Directive A
Condense the going-concern disclosure's paragraph beginning "The Company's audited financial statements" into a short bulleted list that keeps its main facts.
Directive B
Carry on the going-concern disclosure from its final sentence.

───── Page text ─────

The Company's audited financial statements for the years ended June 30, 2016 and 2015 have been prepared assuming the Company will continue as a going concern. The Company has incurred net losses of approximately $4,522,000 and $5,642,000 during the years ended June 30, 2016 and 2015, respectively. The Report of the Independent Registered Public Accounting Firm on the Company's consolidated financial statements as of and for the year ended June 30, 2016 includes a "going concern" explanatory paragraph which means that the accounting firm has expressed substantial doubt about the Company's ability to continue as a going concern. The Company has incurred net losses of approximately $1,960,000 and $2,350,000 for the nine months ended March 31, 2017 and 2016, respectively.  At March 31, 2017, the Company had a working capital deficit and a stockholders' deficit of approximately $14,961,000 and $15,016,000, respectively. Management's plans with respect to these matters are described in this section and in our consolidated financial statements (and notes thereto), and this material does not include any adjustments that might result from the outcome of this uncertainty. However, there is no guarantee that we will be able to raise sufficient funds or further capital for the operations planned in the near future.

───── Data rows ─────

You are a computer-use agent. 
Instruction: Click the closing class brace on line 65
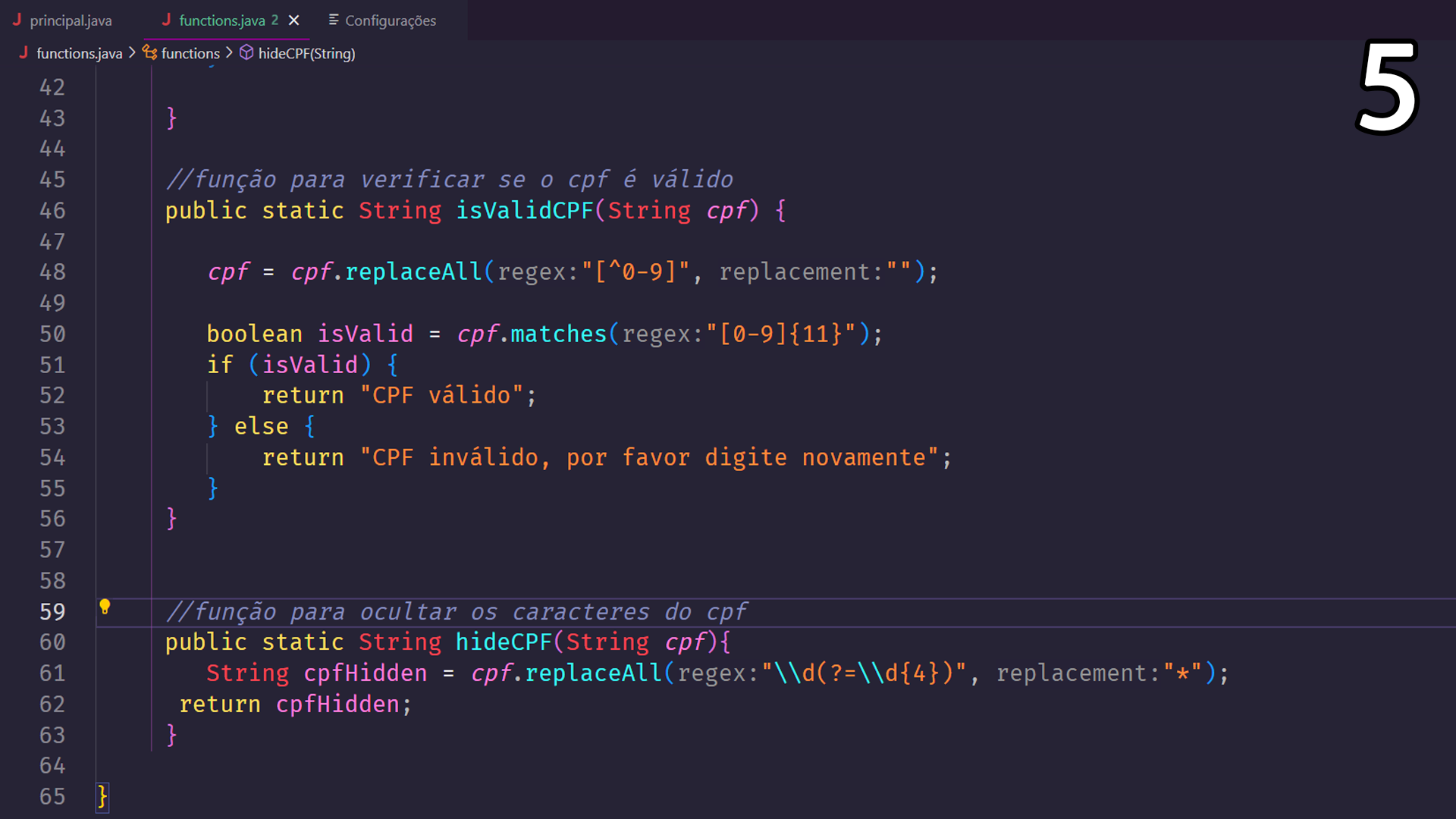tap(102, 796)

─────
───── Data rows ─────

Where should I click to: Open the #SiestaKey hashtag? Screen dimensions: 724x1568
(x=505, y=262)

─────

Result A
- The audited financial statements for the years ended June 30, 2016 and 2015 assume the Company will continue as a going concern.
- Net losses were about $4,522,000 (fiscal 2016) and $5,642,000 (fiscal 2015).
- The independent auditor's report for fiscal 2016 has a "going concern" explanatory paragraph, expressing substantial doubt about the Company's ability to continue.
- Net losses for the nine months ended March 31 were about $1,960,000 (2017) and $2,350,000 (2016).
- At March 31, 2017, the working capital deficit was about $14,961,000 and the stockholders' deficit about $15,016,000.
- Management's plans appear in this section and in the consolidated financial statements and notes. No adjustments for the outcome of this uncertainty are included.
- There is no guarantee of raising enough funds or capital for planned near-term operations.

Result B
CRITICAL ACCOUNTING POLICIES

Revenue Recognition

While the Company has not recognized any significant operating revenues for the past two fiscal years, the Company has commenced generation of revenues during the year ended June 30, 2013. Revenues are generated from the sale of nutrient reduction credits, product sales, technology license fees, annual waste treatment fees and/or direct ownership interests in Integrated Projects. The Company recognizes revenue from the sale of nutrient credits and products when there is persuasive evidence that an arrangement exists, when title has passed, the price is fixed or determinable, and collection is reasonably assured. The Company expects that technology license fees will be generated from the licensing of Bion's systems. The Company anticipates that it will charge its customers a non-refundable up-front technology license fee, which will be recognized over the estimated life of the customer relationship. In addition, any on-going technology license fees will be recognized as earned based upon the performance requirements of the agreement. Annual waste treatment fees will be recognized upon receipt. Revenues, if any, from the Company's interest in Projects will be recognized when the entity in which the Project has been developed recognizes such revenue.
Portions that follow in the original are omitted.